Current medications suggest the existence of specific neurocircuits underlying different traditional diagnostic categories; nevertheless, sensitization processes could potentially extend across multiple systems. For instance, individuals with opioid use disorder not only display hypersensitivity to addiction-related cues but also heightened sensitivity to emotional distress, known as hyperkatifeia, and may develop opioid-induced hyperalgesia. These phenomena may be associated with reward, limbic, and pain modulatory systems, respectively. The cross-system neurobiological basis could potentially involve inflammation, as evidenced by studies demonstrating that knockout of TLR4 genes enhances analgesic effects, reduces tolerance, and prevents morphine-induced neuroinflammation and cytokine-induced enhancement of pain.9

Upon closer examination, although increased dopamine in the nucleus accumbens (NAc) underlies the neural mechanisms of both psychosis and addiction, they may interact with different receptors and result in various clinical presentations. Activation of the D1 receptor is crucial for the rewarding effects observed in addiction,9 whereas activation of D2 receptors may be specific to psychosis, given that most antipsychotic drugs block dopamine D2 receptors at clinically effective doses.6 These differences might arise from tonic and phasic firing, respectively activating D2 receptors and D1 receptors in the affinity-based model, but further research is warranted.

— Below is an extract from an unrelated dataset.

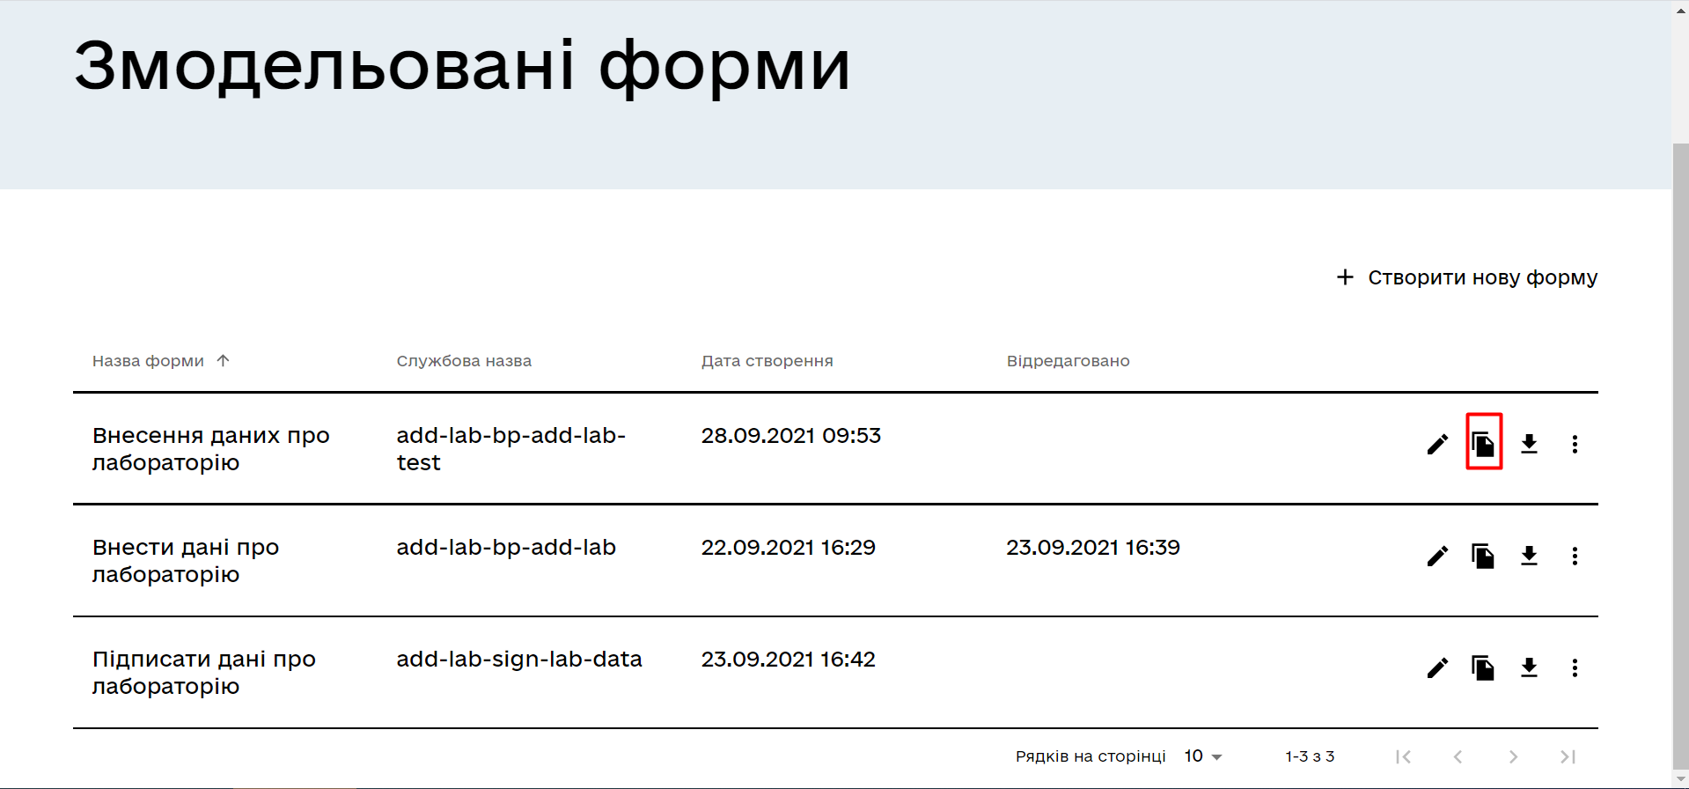The width and height of the screenshot is (1689, 789).
Task: Copy the add-lab-bp-add-lab-test form
Action: tap(1483, 444)

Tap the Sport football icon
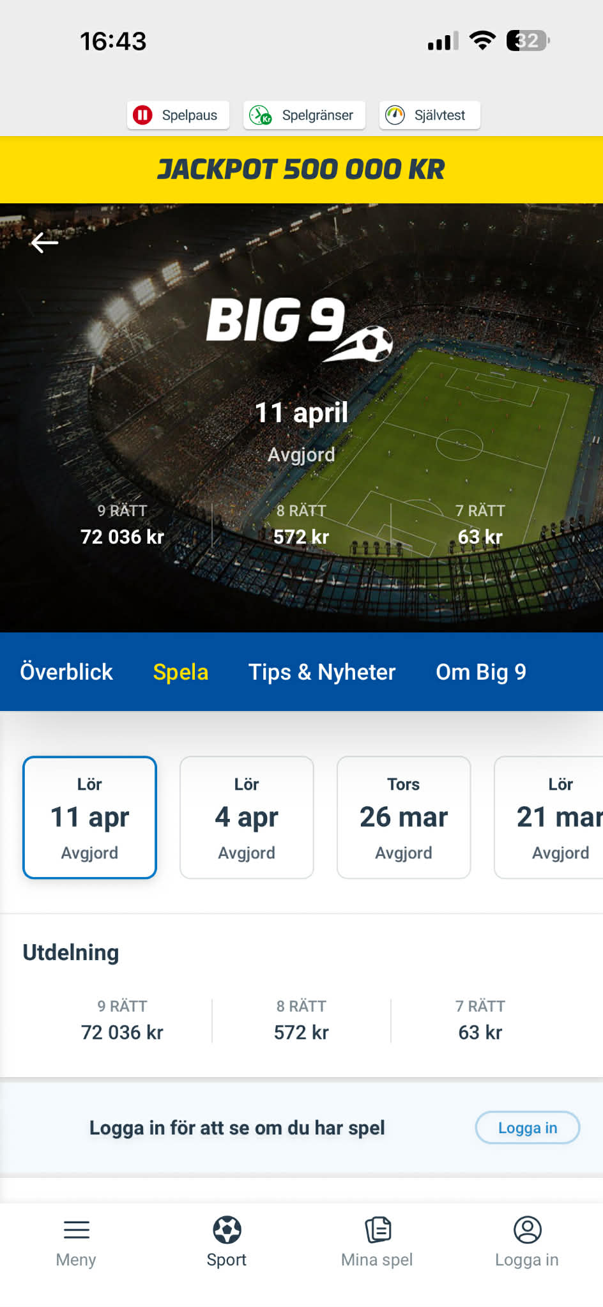227,1230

This unified hypothesis may provide an explanation for the widespread use of cognitive-behavioral therapy in psychiatric disorders, particularly in relation to attention bias, and it holds the potential to guide the identification of new targets for treatment. In addition to stage-based interventions,5 a growing body of research has explored the use of microglia inhibitors or TNF-alpha inhibitors for the treatment of neuropsychiatric disorders. Considering the common excitatory-inhibitory imbalance observed in psychiatric disorders, balancing the entire system may prove more effective than solely targeting specific neurotransmitter pathways.


Ethical considerations

Formal ethical approval for this work was not required.

Disclosures

I have no professional or financial affiliations that could be perceived as biasing the work presented in this manuscript.

Role of funding

Not applicable.

Author contributions

Dr Shyh-Yuh Wei is the sole author of this work and agrees to its publication.